Pot au Feu (pot on the fire) is a classic French stew and has been eaten all over France for centuries. In fact it's so deeply French that 19th century folklorist Ernst Auricoste de Lazarque declared, "All people have their soups. France alone possesses le pot au feu." There are many variations – in the Perigord veal is often the base whilst in Quercy the principal meat is beef – sometimes even a stuffed chicken is used. Usually a typical Pot au Feu contains cheaper cuts of beef that need long cooking; oxtail or marrowbone, carrots, turnips, leeks, celery, onions, spices, seasoning and cloves. In the past the Pot au Feu was always left on the fire with new ingredients added as some are used; nowadays houses do not have a permanent fire in cold weather, and the dish is cooked for a specific meal.
The dish is often served with coarse salt and strong Dijon mustard and sometimes also with gherkins and samphire pickled in vinegar. The Pot Au Feu broth can be used as a soup (often enriched with rice, pasta or toasted bread), as a base for sauces, or for cooking vegetables or pasta. In France there are ready-to-use concentrated cubes to make what purports to be pot-au-feu broth when water is added.
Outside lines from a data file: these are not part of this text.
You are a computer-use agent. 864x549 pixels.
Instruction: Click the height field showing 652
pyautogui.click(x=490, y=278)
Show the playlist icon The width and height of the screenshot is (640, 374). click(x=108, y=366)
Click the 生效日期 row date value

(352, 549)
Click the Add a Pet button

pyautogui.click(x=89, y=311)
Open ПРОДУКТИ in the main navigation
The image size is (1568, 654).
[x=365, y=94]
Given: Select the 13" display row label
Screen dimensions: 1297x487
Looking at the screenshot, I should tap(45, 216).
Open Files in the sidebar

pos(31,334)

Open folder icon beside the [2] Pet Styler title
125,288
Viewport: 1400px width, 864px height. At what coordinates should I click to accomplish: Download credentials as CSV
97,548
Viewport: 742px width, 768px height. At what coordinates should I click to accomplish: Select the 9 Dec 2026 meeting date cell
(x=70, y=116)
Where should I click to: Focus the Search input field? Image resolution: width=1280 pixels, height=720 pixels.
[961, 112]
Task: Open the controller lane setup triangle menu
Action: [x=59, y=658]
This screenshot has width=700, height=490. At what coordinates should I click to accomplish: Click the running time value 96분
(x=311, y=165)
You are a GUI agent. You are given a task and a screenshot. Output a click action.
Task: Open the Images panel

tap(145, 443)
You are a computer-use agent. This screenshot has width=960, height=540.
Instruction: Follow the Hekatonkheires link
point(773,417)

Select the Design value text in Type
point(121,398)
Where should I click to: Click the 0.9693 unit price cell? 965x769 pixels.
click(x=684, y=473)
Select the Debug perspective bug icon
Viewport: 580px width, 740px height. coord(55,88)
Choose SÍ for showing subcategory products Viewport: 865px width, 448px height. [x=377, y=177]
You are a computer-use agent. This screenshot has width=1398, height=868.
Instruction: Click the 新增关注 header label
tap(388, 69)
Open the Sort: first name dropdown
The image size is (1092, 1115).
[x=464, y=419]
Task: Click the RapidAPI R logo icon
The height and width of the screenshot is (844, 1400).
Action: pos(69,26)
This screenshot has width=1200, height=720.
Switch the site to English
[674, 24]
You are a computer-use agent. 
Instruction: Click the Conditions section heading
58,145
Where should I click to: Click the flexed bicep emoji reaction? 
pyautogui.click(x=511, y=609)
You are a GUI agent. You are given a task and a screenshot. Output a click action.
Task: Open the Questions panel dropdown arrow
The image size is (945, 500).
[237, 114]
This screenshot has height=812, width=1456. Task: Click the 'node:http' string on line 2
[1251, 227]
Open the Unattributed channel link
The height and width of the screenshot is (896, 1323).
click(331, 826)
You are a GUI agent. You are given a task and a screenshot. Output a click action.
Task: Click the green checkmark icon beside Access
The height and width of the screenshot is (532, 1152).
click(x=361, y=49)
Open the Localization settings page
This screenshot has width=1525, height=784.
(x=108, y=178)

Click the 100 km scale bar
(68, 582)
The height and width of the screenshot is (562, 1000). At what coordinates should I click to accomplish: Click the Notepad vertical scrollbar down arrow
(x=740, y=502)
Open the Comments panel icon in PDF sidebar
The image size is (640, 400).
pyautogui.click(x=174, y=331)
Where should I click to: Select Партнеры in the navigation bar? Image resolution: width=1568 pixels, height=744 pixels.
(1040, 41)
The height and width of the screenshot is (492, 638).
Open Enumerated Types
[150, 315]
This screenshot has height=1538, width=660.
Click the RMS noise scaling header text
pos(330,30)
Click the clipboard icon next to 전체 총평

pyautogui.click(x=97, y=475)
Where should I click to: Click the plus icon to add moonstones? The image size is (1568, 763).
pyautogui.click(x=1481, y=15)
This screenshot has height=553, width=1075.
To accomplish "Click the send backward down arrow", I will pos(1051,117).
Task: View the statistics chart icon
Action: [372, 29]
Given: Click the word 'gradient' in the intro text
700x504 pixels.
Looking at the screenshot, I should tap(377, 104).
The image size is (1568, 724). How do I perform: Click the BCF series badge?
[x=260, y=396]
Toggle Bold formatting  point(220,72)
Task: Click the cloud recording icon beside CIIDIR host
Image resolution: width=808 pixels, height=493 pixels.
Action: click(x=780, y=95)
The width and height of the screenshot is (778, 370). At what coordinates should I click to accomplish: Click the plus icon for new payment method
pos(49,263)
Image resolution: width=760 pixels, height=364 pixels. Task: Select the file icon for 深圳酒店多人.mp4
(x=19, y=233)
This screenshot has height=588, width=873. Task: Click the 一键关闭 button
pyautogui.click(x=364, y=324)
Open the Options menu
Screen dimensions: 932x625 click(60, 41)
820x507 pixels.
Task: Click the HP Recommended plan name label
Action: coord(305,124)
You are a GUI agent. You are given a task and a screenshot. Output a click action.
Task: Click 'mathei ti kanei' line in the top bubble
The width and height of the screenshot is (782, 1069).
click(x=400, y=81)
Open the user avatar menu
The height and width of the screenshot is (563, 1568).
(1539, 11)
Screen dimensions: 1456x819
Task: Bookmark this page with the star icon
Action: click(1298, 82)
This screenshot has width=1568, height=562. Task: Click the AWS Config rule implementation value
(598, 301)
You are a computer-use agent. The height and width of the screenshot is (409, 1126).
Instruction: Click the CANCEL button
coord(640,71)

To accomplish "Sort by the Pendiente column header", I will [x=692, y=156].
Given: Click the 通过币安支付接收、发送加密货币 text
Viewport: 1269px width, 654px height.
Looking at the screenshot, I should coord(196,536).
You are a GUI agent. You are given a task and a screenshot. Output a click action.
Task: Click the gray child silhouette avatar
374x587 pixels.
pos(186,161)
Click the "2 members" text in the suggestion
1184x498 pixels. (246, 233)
Le Pot Au Feu A L'Albigeoise
1 ¾ lb chuck steak
1 ¾ lb shin of veal
4 oz shin of pork
½ lb saucisson sec
½ lb carrots
4 oz turnips
2 sticks celery
5 cloves garlic, quartered
2 onions stuck with 2 cloves, roasted and halved
salt and pepper
1 wing confit d'oie with fat removed
6 oz white haricot beans
1 small cabbage, cut into 6 pieces
The four kinds of meat should each be in one piece, not cut up before cooking. Put all of these, except the confit into the pot, cover with water and bring gently to the boil, then skim. Roughly chop the vegetables and add them and their seasonings, but not the haricots or the cabbage. Cover and cook slowly for 3 hours. Then add the confit, beans and cabbage and cook all together for another hour.